« N'empêche, ils sont tous cinglés dans votre village, Vieux Gamin. »
« Tous, Gamine ? »
« Bon, peut être pas tous, mais ça ne fait pas une journée qu'on le visite, et on a déjà été agressé par un étranger masqué, bombardé d’œufs pourris par une troupe de clowns et entraîné de force à une partie de ''lancer de grosses boules sur une petite boule'' … ''avec des boules vivantes'' ! »
« Elles ont été faites pour ça, c'est ce qu'elles aiment être. »
« On leur a déjà demandé ? »
« Oui, on leur a offert la liberté plusieurs fois, elles finissaient par revenir devant la maison de Papi Pétard. »
« Les imagos sont étranges. » dit-elle avec un air renfrogné.
« Les humains aussi. Tu disais que tous les habitants du village étaient cinglés, j'ai tendance à penser pareil. Laissez leur du temps, ils vous le prouveront, et sans doute qu'entre temps vous aurez appris à les apprécier pour ce qu'ils sont. »
« … Et si ce n'est pas le cas ? »
« Alors dites vous que vous n'êtes pas irréprochables non plus. »

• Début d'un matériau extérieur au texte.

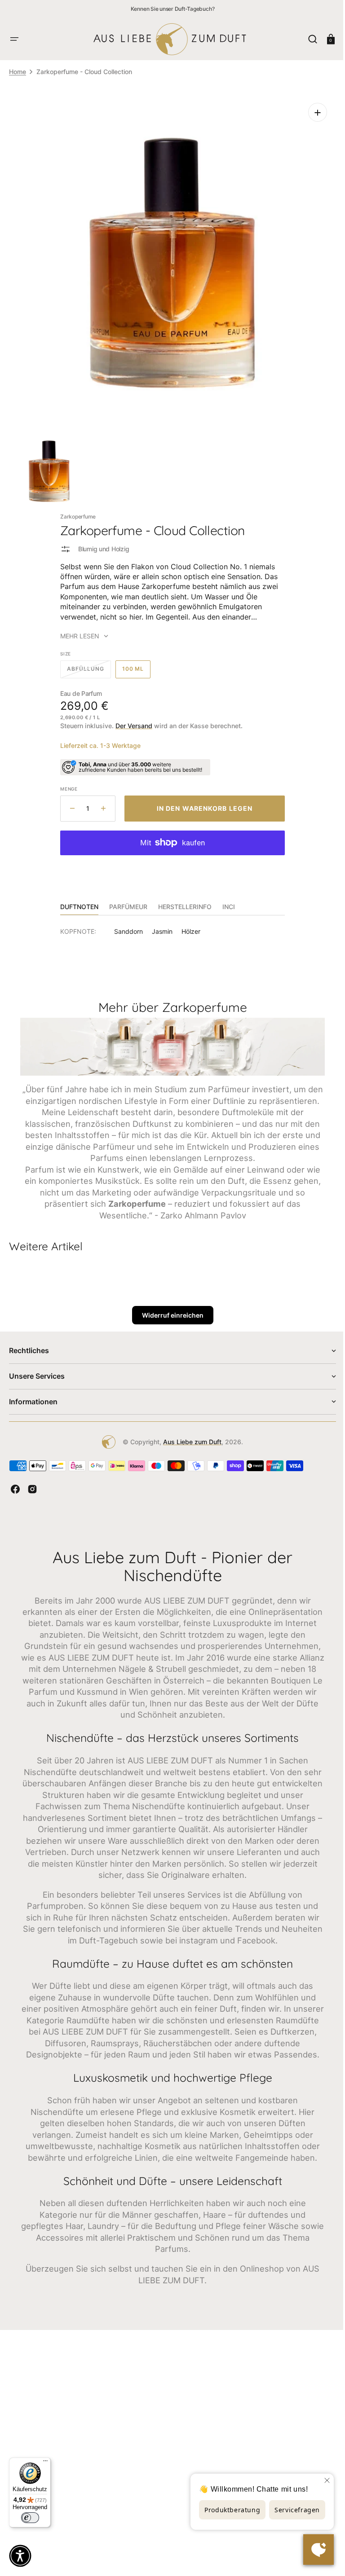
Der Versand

Nous étions toujours à la rivière, entrain de manger un casse croûte devant le concert improvisé de Simon et de Vanessa. D'autres personnes avaient eu la même idée, alors nous n'étions plus aussi seuls qu'au début.
La Gamine nageait à côté de moi tandis que je portais son frère sur mes épaules. Celui-ci se reposait sur ma tête, jusqu'à ce qu'il fit signe à Billy qui se promenait dans le coin. Il nous remarqua et vint nous rejoindre à son rythme.

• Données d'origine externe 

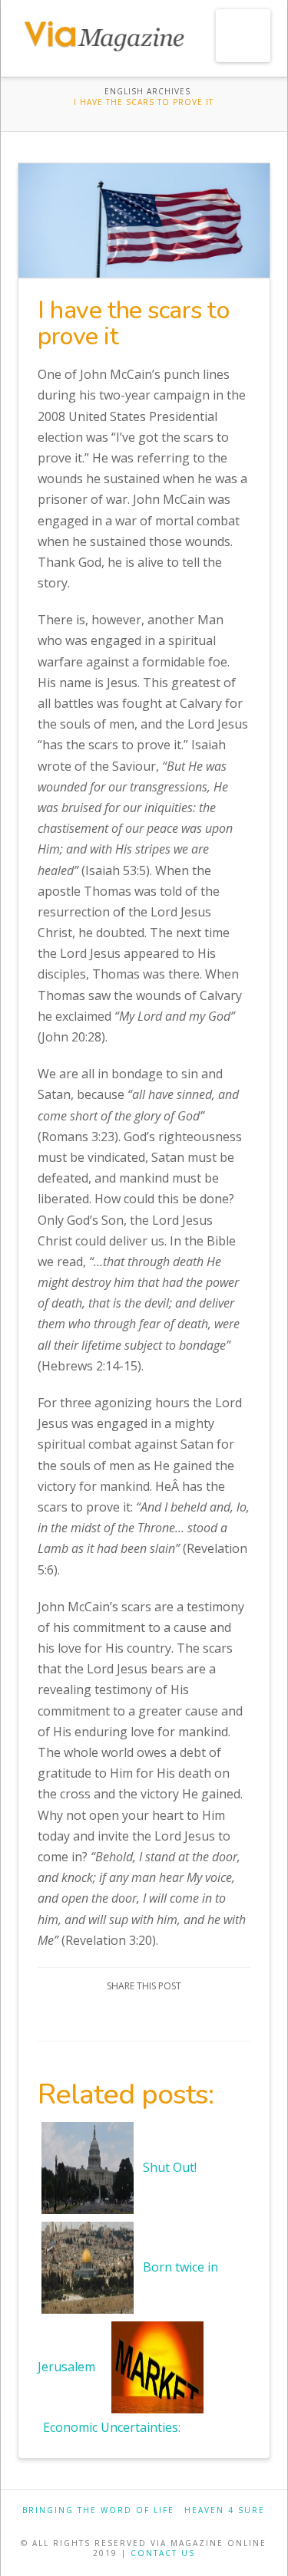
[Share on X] (125, 2016)
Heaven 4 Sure (224, 2510)
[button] (243, 35)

« Tiens tiens, l'Amazone et son petit frère sont sortis pour la fête des coquelicots, ça fait plaisir. C'est votre première fois dans le village alors ? Qu'est ce que vous en pensez ? »
Le Gamin parut incertain, puis sourit en haussant les épaules.
« Vous êtes tous fous dans ce village. » affirma la Gamine.
« Tous ? Même moi ? » demanda Billy.
« Le Vieux Gamin nous a dit de te laisser du temps pour nous le prouver ». Cela le fit rire.
« Si le Monsieur à la longue barbe le dit, je ne vais pas le contrarier à le contredire. Vous passez quant même un moment agréable ? »
« J'ai déjà connu pire » feignit la Gamine. « Au fait, tu as un coquelicot qui t'attend sur la berge, va le prendre, c'est cadeau, quoi que cela puisse bien vouloir dire... »
« Quelle désinvolture, l'Amazone. Personne ne vous a raconté leur signification ? »
« Non. Le Vieux Gamin nous disait que quelqu'un nous le dirait si on allait au village. »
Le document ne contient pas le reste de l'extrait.